▸ **Information given**:
# # # #

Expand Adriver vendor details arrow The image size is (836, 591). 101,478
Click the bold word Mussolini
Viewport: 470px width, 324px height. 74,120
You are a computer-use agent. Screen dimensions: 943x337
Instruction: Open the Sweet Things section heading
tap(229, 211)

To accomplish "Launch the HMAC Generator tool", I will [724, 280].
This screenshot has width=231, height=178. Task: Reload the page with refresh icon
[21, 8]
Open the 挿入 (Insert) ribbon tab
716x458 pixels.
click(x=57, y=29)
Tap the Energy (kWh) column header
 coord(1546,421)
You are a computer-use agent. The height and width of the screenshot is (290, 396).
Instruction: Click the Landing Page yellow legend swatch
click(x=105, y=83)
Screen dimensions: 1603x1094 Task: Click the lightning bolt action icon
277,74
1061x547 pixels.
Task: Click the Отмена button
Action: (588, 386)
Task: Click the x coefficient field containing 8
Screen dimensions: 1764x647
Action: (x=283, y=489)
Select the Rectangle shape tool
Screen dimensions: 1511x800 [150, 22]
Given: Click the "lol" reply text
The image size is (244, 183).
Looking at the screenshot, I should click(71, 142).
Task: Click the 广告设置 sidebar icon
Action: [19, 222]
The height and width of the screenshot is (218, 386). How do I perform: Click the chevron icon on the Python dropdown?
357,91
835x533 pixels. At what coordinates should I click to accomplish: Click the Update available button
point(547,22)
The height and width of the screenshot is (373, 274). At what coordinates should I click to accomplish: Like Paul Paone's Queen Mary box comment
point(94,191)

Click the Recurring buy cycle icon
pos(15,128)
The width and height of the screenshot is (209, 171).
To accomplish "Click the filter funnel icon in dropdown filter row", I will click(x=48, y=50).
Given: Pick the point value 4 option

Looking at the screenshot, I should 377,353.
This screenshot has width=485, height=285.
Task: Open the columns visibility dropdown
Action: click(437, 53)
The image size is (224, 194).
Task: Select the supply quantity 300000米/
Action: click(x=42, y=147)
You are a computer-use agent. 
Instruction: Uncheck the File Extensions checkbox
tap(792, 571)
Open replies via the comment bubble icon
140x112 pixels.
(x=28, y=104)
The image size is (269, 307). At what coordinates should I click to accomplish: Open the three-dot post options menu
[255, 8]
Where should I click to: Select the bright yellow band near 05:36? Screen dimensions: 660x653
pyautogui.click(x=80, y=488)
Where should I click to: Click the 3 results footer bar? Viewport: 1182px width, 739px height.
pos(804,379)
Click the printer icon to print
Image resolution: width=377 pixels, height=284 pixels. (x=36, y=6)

# # # #

▸ **Directions for this task**:
Please copy out each line of the material that holds the string "agent".

▸ **Expected answer**:
You are a computer-use agent. Screen dimensions: 943x337
You are a computer-use agent. The height and width of the screenshot is (290, 396).
You are a computer-use agent. 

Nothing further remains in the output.